→ **EXERCISE INSTRUCTIONS**
(1) Quote the note on zero and pole directions word for word, starting with "Before reading the" and going on through "for transfer matrices.".
(2) According to the note on zero and pole directions, which direction should be used to check a right factorization $G = NM^{-1}$ for zero-pole cancellation?
(3) Using the note on zero and pole directions, explain why $N(s)$ and $M(s)$ fail to be right coprime when there is a $z_0$ and a nonzero $v$ with $\left[\begin{smallmatrix} N(z_0)\\ M(z_0) \end{smallmatrix}\right]v = 0$.

→ **EXCERPT**
Start

Directions of zeros and poles for transfer matrices (revised)
Before reading the valuable book Control System Synthesis: A Factorization Approach, written by Prof. M. Vidyasagar, I have no idea of the essences of directions of zeros for transfer matrices.
In verifying the right (left) coprimeness of two transfer matrices, the right (left) direction of the transfer matrices should be used correctly. Suppose $G = NM^{-1}$ is a right factorization of a tansfer matrix $G$, we need to use right direction to check if the factorization has zero-pole cancellation or not. Ditto for the left factorization and left direction. Precisely, if $N$ and $M$ have no common zeros with the same right direction, then $N$ and $M$ are right coprime. Otherwise, there exist $z_0 \in \mathbb{C}$ and nonzero vector $v$ such that
\begin{align*}
\begin{bmatrix}
N(z_0)\\
M(z_0)
\end{bmatrix}v = 0.
\end{align*} Then the elements in the vector $\left[\begin{smallmatrix}
N(s)\\
M(s)
\end{smallmatrix}\right]v$ have a common factor $(s-z_0)$. That is, $\left[\begin{smallmatrix}
N(s)\\
M(s)
\end{smallmatrix}\right]v = \left[\begin{smallmatrix}
n_1(s)\\
m_1(s)
\end{smallmatrix}\right](s-z_0)$ for some polynomials $n_1(s)$ and $m_1(s)$. Now let $V = \left[v ~~ V_1\right]$ be an invertible matrix augmented by $v$ and some $V_1$. Then
\begin{align*}
\begin{bmatrix}
N(s)\\
M(s)
\end{bmatrix}V =
\begin{bmatrix}
N(s)v & N(s)V_1\\
M(s)v & M(s)V_1
\end{bmatrix} =
\begin{bmatrix}
n_1(s) & N(s)V_1\\
m_1(s) & M(s)V_1
\end{bmatrix}\begin{bmatrix}
s-z_0 & 0\\
0 & I
\end{bmatrix}
\end{align*} or, equivalently, \begin{align*}
\begin{bmatrix}
N(s)\\
M(s)
\end{bmatrix} =
\begin{bmatrix}
N_1(s)\\
M_1(s)
\end{bmatrix}\left(\begin{bmatrix}
s-z_0 & 0\\
0 & I
\end{bmatrix}V^{-1}\right)
\end{align*} where $N_1(s) = [n_1(s)~~N(s)V_1]$, $M_1(s) = [m_1(s)~~M(s)V_1]$. As $\det\left(\left[\begin{smallmatrix}
s-z_0 & 0\\
0 & I
\end{smallmatrix}\right]V^{-1}\right) = (s-z_0)\det(V^{-1})$ is not a nonzero constant, $N(s),M(s)$ are not right coprime, and vice versa.

End

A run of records
Start

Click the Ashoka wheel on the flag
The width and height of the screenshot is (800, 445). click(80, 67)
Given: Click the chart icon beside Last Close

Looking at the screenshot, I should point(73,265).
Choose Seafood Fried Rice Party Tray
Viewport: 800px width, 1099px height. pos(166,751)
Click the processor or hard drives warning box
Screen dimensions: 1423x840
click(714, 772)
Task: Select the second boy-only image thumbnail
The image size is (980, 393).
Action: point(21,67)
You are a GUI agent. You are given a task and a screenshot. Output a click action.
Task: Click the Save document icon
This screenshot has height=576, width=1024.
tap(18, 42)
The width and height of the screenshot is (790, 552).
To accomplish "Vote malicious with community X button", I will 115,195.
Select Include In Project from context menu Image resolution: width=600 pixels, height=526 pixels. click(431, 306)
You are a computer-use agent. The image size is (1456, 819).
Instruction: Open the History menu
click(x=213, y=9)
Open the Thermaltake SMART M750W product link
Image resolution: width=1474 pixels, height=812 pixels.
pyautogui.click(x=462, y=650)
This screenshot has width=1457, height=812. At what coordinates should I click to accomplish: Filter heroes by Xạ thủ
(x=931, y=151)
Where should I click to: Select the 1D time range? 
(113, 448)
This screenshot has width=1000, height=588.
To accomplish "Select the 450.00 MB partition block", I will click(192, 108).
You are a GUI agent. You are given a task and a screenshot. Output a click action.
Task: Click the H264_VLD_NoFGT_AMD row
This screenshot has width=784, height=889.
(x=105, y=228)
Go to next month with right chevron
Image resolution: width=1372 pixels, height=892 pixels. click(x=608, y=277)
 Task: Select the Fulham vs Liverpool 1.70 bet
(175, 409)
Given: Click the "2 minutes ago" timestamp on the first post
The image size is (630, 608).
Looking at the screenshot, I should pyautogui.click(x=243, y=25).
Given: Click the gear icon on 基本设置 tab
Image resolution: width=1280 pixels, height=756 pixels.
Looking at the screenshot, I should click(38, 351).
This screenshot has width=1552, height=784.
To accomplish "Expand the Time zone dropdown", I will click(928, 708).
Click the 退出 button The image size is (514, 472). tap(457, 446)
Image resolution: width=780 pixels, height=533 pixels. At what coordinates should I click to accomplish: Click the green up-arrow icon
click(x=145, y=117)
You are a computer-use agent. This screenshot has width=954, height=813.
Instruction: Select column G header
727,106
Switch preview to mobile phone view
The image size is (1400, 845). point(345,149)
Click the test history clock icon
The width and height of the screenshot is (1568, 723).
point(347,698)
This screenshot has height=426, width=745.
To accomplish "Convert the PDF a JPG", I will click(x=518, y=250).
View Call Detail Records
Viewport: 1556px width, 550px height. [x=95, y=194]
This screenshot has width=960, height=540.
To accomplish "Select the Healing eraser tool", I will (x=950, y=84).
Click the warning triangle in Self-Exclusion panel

End

→ **ANSWERS PROVIDED**
(1)
Before reading the valuable book Control System Synthesis: A Factorization Approach, written by Prof. M. Vidyasagar, I have no idea of the essences of directions of zeros for transfer matrices.

(2) The right direction.

(3) In that case $\left[\begin{smallmatrix} N(s)\\ M(s) \end{smallmatrix}\right]$ can be written as $\left[\begin{smallmatrix} N_1(s)\\ M_1(s) \end{smallmatrix}\right]$ times $\left[\begin{smallmatrix} s-z_0 & 0\\ 0 & I \end{smallmatrix}\right]V^{-1}$. The determinant of that factor is $(s-z_0)\det(V^{-1})$. This is not a nonzero constant, so $N(s)$ and $M(s)$ are not right coprime.